Sharon Jones's Cancer Returns: 'It's Back. I Haven't Beaten It. I Have to Beat It Up Again.'

Sharon Jones's Cancer Returns: 'It's Back. I Haven't Beaten It. I Have to Beat It Up Again.', Sharon Jones is no stranger to a standing ovation. And on September 11, in a packed movie theater in downtown Toronto, the crowd, though still on its feet, was left stunned and silent once she took the microphone. But, on this night, their reaction had as much to do with dismayed shock as it did her larger-than-life voice.

The soul singer was in town for the Toronto International Film Festival premiere of Miss Sharon Jones!, the documentary that followed her harrowing and ultimately triumphant battle against pancreatic cancer — which Jones opened up about in detail in a 2013 Voice cover story — and the most remarkable year of her career to date. Miss Sharon Jones! is a victorious tale through and through: Jones not only recovered, but would go on to release 2014's Give the People What They Want with the Dap-Kings, the album that would nab the group their first Grammy nomination and an avalanche of critical praise. She wasn't sure she'd survive the making of the record, the release of which was delayed due to her illness, but Jones was back onstage and belting, kicking and shimmying herself into a frenzy — back to normal, really — mere weeks after she wrapped her final chemotherapy treatment.

Miss Sharon Jones! turns an unblinking eye on all of this — the jarring, tearful moment where a hairdresser shaves her head for the first time; the frustrated, exhausted hours spent in band practice and the chemo lounge; the nerve-racking return to the stage at the Beacon Theatre last February; the dizzying tempest of fringe and flailing limbs fueling the tail-end of her year-long tour. It made it all the more devastating when director Barbara Kopple, Jones, the Dap-Kings, and the crew took to the stage following the conclusion of the first Miss Sharon Jones! screening at TIFF to say a few words about the film — and Jones informed the room that her cancer had returned.

"There's no way I could get up there with people telling me, 'We're so glad you beat cancer!' " she explains to the Voice, calling in on her way home from Toronto. The decision to break the news of the recurrence at TIFF was one she made at the festival. "It's like, 'No. No. It's back. I haven't beaten it. I have to beat it up again.' I had to tell the truth, so I told my manager, 'Whether you like it or not, I'm going to announce it when I get up in front.' After I did that, I felt better. Now I can accept it even better now. I figured by my fans knowing now, they know what I'm going through."

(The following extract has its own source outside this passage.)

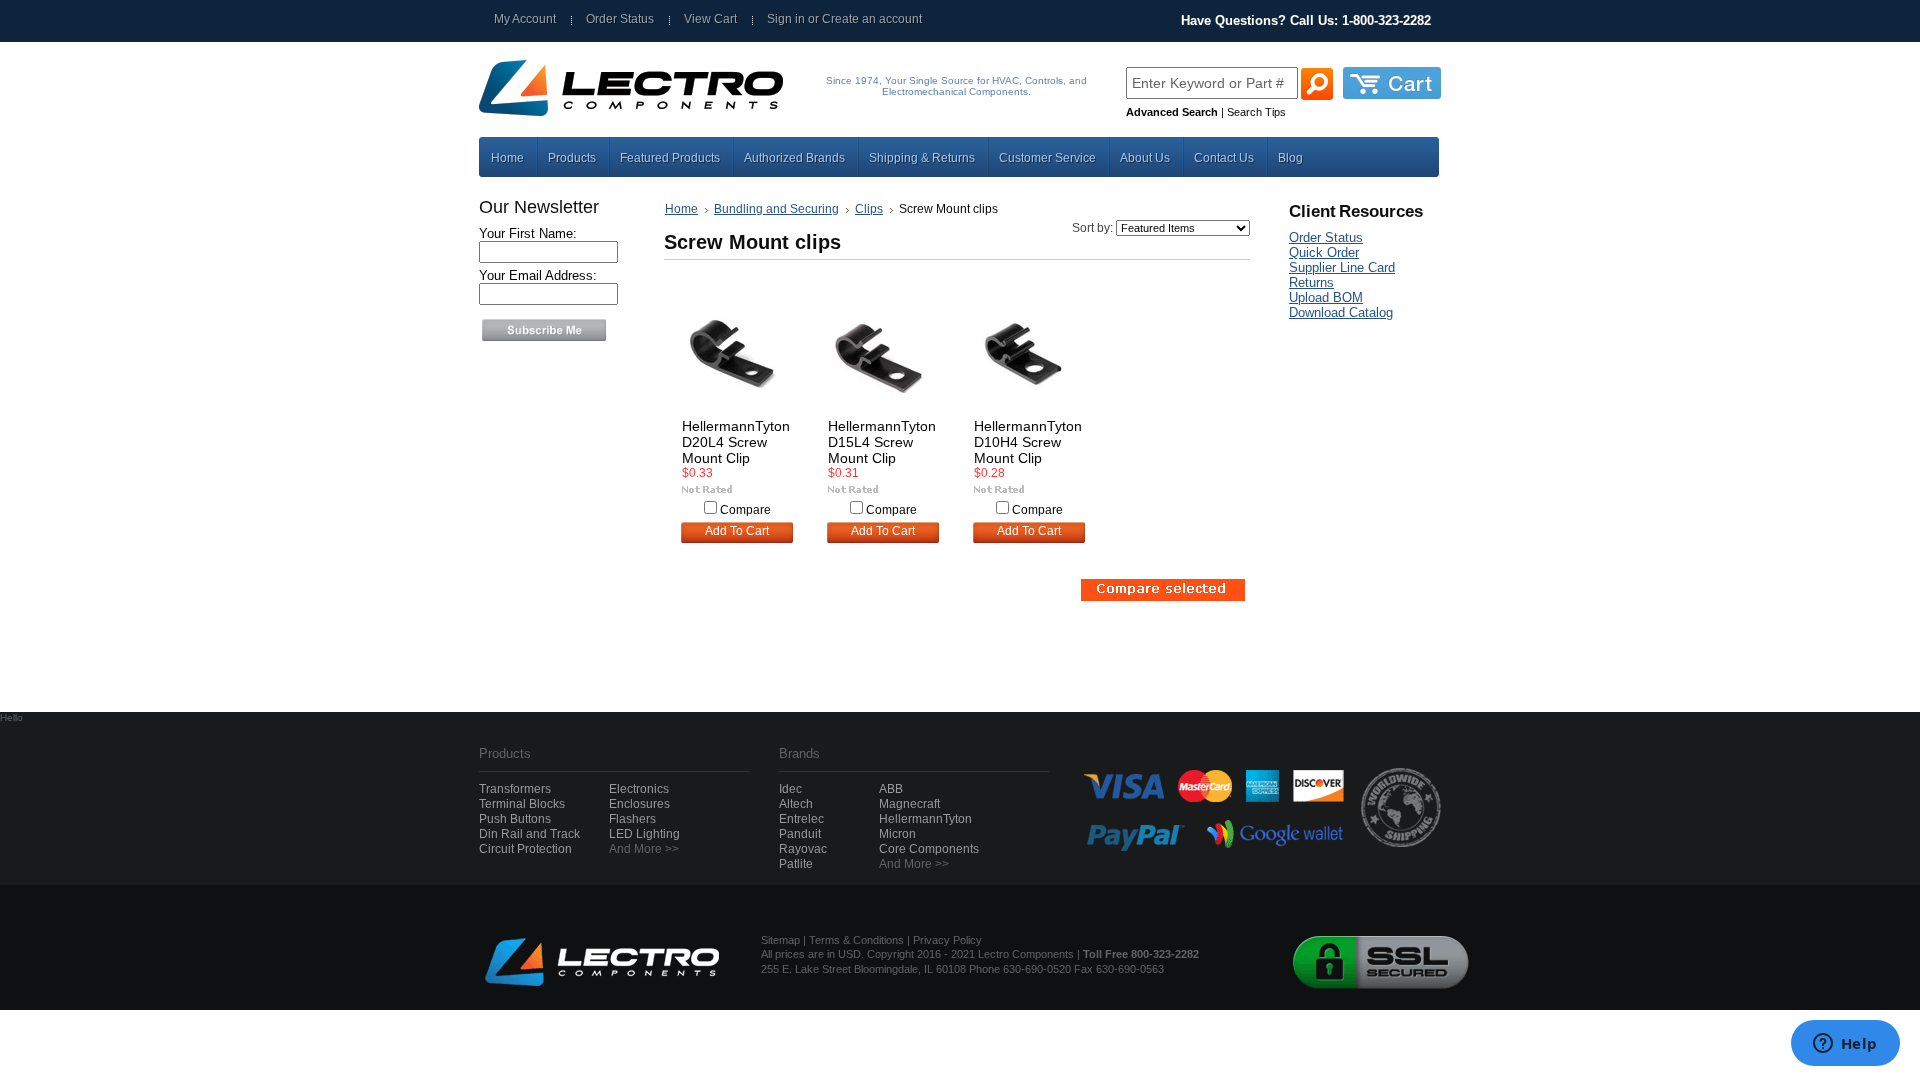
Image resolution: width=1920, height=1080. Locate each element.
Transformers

Jones was told in June that her six-month checkup had revealed three tumors growing on her liver, and she began chemotherapy last Wednesday before heading to the film's premiere. Her doctors are optimistic that they can shrink and remove the tumors and in June cleared her to join the Dap-Kings for a run of shows supporting the Tedeschi Trucks Band. Jones and the band have a number of performances scheduled in the coming months — while in Toronto they played the James Street Supercrawl in nearby Hamilton, Ontario, in between showings of the documentary — and they're releasing their first holiday album, It's a Holiday Soul Party, on October 30. Jones says she and the band have enough new material for a record but that its release date depends on her treatment plan.We got together during the summer to work on songs for a new album that we thought was going to come out in the beginning of 2016, but maybe we'll go back in and get that album out by the end of 2016," she says. "We'll see. Right now, we just gotta try to juggle." As with Give the People What They Want, Jones is ready to tackle both her cancer and her to-do list with the Dap-Kings. Her health comes first, but she has places to be, and if cancer didn't figure it out the first time around, it's best that those tumors make like her single — "Retreat!" — and get the hell out of her way.

"This is nowhere near like the first time, but I still know the chemo will have some effect on me," she says. "I have a few more [shows] to go, and I have to see how I feel. I'm taking it show by show, one day at a time. I just want people to know this. If I'm going to be doing this, you might as well do it right — be truthful, be straight."

Her illness changed the context of Give the People What They Want, turning "Retreat!" into a empowerment anthem rather than the flip-of-the-bird perspective of a woman scorned. Through the documentary, she's able to view her relationship with her bandmates and loved ones from the outside, and it only deepens her commitment to the music they make together. There's a scene in Miss Sharon Jones! where she goes to church and floors the congregation with an a cappella rendition of the spiritual "His Eye Is on the Sparrow." She sang it again at TIFF shortly following her announcement. One line in particular — "May the work I've done speak for me" — has taken on a particular resonance.

"To watch that movie — to see my sickness and the closeness we have for each other — that movie is great," Jones says. "I think it'll bring us closer. It'll make them realize, 'Look at those years and what we've accomplished.' That's why the other night [I] sang that song, 'May the work I've done speak for me.' All this work, all those years that we're out there not making money — and even still now, this job, we can't pay our insurance — we still want to go out there and sell a million records."